# YOUR OBJECTIVE:
Copy out the first line of the listing and every line after it, exactly, until you have copied the line containing "This screenshot has width=349, height=306.".

# RAW DATA:
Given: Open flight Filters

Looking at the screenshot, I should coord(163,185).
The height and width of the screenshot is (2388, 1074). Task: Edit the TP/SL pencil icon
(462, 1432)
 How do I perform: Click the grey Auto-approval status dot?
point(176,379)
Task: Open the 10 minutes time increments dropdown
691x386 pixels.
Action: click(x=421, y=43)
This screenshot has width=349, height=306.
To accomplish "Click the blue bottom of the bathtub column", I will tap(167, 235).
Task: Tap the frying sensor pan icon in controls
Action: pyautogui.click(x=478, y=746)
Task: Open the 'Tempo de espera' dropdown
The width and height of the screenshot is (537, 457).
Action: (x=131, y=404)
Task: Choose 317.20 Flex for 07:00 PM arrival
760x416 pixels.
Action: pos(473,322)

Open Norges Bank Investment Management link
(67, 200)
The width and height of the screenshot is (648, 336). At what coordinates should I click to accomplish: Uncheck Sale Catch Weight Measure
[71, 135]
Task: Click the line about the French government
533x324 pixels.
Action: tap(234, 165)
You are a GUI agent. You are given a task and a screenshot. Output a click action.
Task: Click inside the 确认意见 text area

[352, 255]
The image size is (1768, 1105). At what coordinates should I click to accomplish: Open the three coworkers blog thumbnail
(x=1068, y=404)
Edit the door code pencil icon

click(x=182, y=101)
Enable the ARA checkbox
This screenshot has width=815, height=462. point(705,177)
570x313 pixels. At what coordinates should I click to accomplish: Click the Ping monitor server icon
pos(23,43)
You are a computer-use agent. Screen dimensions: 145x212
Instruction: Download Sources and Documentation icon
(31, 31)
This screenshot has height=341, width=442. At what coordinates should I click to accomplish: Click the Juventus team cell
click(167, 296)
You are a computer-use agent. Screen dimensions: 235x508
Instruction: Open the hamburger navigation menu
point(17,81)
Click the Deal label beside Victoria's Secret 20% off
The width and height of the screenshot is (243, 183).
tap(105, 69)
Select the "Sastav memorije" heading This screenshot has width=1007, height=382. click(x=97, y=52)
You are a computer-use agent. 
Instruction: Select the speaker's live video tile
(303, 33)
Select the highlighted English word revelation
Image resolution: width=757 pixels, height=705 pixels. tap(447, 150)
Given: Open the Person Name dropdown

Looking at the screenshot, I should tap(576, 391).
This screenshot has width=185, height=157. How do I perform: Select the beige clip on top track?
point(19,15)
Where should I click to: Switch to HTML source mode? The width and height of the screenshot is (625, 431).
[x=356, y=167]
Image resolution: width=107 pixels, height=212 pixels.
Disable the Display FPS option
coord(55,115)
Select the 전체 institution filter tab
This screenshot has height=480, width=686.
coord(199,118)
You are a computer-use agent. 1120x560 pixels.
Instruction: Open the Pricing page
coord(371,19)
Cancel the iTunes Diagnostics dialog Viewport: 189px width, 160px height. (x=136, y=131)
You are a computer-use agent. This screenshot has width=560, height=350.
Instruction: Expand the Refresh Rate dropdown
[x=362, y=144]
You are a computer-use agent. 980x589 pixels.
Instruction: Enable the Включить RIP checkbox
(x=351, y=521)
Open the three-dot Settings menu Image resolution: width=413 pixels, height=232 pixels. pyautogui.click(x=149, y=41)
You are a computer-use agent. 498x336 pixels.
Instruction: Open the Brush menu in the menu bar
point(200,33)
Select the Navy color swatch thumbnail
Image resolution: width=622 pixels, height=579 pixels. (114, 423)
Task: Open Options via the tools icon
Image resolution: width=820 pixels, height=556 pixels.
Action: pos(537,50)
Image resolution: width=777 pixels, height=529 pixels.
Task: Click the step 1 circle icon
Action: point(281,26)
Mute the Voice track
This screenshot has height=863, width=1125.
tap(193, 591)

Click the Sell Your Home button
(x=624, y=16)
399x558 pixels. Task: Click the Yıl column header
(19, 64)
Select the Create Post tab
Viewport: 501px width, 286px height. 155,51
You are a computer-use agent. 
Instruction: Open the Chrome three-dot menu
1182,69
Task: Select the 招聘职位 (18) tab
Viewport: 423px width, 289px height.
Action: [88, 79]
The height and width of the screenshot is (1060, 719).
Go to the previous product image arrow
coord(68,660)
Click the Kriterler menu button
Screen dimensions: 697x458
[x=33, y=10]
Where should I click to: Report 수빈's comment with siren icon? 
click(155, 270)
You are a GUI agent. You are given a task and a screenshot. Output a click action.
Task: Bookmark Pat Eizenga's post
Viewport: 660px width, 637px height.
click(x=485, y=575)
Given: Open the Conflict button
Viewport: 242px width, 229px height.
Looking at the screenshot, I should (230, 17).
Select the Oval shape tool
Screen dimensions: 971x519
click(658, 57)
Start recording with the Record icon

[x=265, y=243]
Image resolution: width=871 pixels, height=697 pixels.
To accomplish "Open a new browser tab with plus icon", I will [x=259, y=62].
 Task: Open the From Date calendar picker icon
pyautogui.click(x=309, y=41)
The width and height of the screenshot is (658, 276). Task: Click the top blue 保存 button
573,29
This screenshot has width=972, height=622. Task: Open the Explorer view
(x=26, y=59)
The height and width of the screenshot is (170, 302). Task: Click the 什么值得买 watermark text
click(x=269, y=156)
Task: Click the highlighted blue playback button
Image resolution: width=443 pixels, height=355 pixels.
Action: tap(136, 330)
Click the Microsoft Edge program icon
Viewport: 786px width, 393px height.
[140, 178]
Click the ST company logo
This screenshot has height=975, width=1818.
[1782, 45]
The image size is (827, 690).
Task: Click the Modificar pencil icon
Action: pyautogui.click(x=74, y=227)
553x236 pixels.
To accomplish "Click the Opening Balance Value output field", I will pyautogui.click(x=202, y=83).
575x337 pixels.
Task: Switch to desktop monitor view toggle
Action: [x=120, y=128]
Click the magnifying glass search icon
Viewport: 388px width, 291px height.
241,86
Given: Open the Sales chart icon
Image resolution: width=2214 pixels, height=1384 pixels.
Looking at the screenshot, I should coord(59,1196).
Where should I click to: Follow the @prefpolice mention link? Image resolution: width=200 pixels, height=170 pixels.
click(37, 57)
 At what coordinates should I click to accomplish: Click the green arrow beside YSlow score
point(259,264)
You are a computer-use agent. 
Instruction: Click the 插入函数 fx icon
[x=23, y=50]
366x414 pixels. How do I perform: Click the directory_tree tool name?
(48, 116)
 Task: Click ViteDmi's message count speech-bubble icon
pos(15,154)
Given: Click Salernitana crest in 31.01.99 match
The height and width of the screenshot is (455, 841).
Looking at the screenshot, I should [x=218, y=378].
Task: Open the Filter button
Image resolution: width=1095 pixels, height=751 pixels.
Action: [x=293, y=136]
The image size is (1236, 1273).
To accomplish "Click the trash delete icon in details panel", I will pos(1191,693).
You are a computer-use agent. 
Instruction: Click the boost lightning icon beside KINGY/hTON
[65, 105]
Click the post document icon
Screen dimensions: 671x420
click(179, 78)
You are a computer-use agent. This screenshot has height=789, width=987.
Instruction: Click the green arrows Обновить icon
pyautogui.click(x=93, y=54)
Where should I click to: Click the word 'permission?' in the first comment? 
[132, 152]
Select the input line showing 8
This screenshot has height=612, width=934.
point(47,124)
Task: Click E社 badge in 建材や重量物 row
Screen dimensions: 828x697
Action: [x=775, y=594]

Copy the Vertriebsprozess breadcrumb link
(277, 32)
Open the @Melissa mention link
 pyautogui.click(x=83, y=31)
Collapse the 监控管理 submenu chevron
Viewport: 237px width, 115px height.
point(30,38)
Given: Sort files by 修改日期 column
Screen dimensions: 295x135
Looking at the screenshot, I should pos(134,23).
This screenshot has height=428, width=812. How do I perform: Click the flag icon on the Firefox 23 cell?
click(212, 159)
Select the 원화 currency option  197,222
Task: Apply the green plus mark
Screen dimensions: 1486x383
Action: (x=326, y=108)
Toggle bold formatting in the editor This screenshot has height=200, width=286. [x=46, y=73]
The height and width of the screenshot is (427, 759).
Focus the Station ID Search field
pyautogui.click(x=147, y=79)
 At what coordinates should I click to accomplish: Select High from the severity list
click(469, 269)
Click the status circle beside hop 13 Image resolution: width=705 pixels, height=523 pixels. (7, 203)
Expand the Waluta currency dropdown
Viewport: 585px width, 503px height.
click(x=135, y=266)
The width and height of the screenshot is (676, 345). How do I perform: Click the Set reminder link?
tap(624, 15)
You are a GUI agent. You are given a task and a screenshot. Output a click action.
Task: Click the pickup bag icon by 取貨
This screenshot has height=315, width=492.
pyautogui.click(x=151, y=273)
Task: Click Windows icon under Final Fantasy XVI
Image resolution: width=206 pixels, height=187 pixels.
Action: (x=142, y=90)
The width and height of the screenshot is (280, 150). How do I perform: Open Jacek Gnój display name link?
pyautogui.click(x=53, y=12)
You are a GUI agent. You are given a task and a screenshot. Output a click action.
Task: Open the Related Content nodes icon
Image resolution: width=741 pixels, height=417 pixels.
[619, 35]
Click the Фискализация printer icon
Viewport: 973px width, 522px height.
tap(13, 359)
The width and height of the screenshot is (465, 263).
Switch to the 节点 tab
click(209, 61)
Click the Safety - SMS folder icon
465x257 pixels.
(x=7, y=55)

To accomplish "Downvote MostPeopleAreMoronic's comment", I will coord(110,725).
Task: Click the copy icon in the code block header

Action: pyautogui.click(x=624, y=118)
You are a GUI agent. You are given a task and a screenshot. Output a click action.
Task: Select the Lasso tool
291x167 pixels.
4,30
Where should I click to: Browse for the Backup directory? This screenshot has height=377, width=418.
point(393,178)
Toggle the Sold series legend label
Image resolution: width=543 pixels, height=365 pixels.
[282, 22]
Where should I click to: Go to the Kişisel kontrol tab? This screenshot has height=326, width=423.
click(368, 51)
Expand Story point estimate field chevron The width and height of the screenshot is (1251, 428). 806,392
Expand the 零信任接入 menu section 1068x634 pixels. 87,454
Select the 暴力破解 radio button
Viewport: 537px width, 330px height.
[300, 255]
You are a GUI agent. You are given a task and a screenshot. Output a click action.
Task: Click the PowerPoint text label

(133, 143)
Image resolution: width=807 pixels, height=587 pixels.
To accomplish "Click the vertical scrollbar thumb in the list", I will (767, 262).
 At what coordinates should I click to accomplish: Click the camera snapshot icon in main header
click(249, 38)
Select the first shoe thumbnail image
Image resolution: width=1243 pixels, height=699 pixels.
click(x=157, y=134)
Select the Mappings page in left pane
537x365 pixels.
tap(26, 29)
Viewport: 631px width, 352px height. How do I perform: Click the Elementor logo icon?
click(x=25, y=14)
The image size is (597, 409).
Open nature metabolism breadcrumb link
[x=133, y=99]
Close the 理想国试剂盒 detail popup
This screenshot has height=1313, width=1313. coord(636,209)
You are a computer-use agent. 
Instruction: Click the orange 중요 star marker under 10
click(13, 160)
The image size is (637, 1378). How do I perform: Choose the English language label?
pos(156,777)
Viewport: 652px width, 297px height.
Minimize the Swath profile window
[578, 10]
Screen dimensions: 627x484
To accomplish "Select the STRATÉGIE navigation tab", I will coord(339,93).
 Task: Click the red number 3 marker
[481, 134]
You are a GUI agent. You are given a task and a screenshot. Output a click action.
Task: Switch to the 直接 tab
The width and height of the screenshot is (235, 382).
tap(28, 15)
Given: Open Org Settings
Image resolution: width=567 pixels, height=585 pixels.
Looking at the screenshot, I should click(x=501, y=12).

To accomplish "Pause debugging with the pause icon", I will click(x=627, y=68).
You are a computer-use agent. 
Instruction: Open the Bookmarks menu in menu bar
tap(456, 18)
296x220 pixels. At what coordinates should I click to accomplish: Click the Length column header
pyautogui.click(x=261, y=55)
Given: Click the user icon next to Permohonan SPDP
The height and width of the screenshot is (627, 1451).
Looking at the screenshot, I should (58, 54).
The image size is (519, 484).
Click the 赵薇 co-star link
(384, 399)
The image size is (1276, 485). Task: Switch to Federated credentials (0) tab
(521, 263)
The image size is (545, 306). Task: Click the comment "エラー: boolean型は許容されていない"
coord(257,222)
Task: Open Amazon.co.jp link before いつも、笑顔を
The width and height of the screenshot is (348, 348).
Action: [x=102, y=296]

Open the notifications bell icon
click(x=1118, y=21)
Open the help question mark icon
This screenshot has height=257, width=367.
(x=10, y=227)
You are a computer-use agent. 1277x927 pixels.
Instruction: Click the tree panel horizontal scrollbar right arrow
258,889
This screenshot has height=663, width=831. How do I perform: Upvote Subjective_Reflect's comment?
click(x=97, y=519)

# RESULT OF THIS EXERCISE:
Given: Open flight Filters

Looking at the screenshot, I should coord(163,185).
The height and width of the screenshot is (2388, 1074). Task: Edit the TP/SL pencil icon
(462, 1432)
 How do I perform: Click the grey Auto-approval status dot?
point(176,379)
Task: Open the 10 minutes time increments dropdown
691x386 pixels.
Action: click(x=421, y=43)
This screenshot has width=349, height=306.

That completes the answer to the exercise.